Monday, January 26, 2015

FORCE MAJEURE Director Ruben Östlund's YouTube Playlist


In preparation for the Austin Film Society's Ruben Östlund series, we went through a lot of Östlund's interviews and found, not surprisingly, that the man is a YouTube nut in a big way. Once you pinpoint the YouTube influence in his films it is easy to see how his shot composition, use of long takes and emphasis on awkward and embarrassing moments is aesthetically indebted to YouTube videos.

Here are a few YouTube videos that Östlund has identified in interviews as being influential on his work.

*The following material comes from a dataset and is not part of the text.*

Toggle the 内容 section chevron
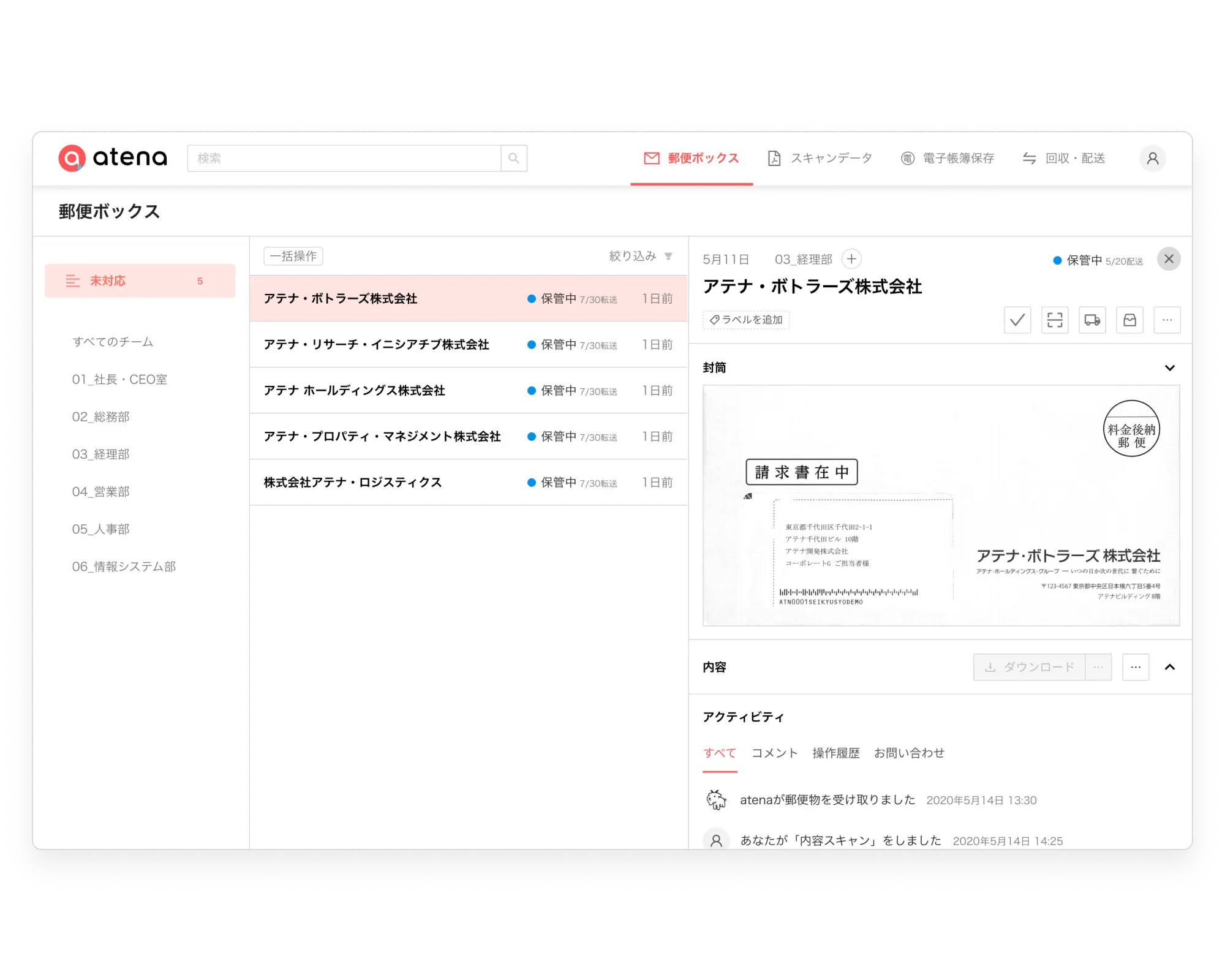 (1169, 667)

You'll recognize this hyper-dramatic, hyper-proficient accordion (bayan, actually) performance from FORCE MAJEURE. It is a piece by Vivaldi played by the Ukrainian bayanist Alexander Hrustevich. Just hearing this piece will take you back to the slopes and into the world of FORCE MAJEURE.



The final sequence of FORCE MAJEURE is based on this video of a Spanish tour bus driver lurching down a curvy switchbacked incline.


The avalanche sequence in the film is based on this pulse-pounding sequence in which a real, controlled avalanche appears to consume a ski resort.


The scene where Tomas cries in the hallway was inspired by this harrowing man-weep from a reality TV episode. 


Östlund's earlier films are also informed by YouTube videos. He cited this nature video as a favorite and we can see how it may have influenced his films PLAY and INVOLUNTARY. (Warning: cycle of life, etc...)


Here's another one that he has cited as an influence on his work. A cab-driver who went to the BBC to interview for a job is mistaken for an IT expert and hustled before a camera. He plays along as best he can. It's awkward but it also makes us reflect to what extent we are all doing this to some degree or another in our lives.


To put it all into perspective, here is Östlund on the last video here: "I once saw this YouTube clip about how much we know about the universe. The camera zooms out from Earth to about eighty billion light years away or something, and I realized the triviality of family conflict is meaningless, ultimately. But when you’re close to the situation, the feelings of shame are very powerful. I like to be able to step out of the situation and put it in context—to show that there are other conflicts that are much more important than the relationships we put so much time into.")


Thanks to Michael A. Gonzalez for research.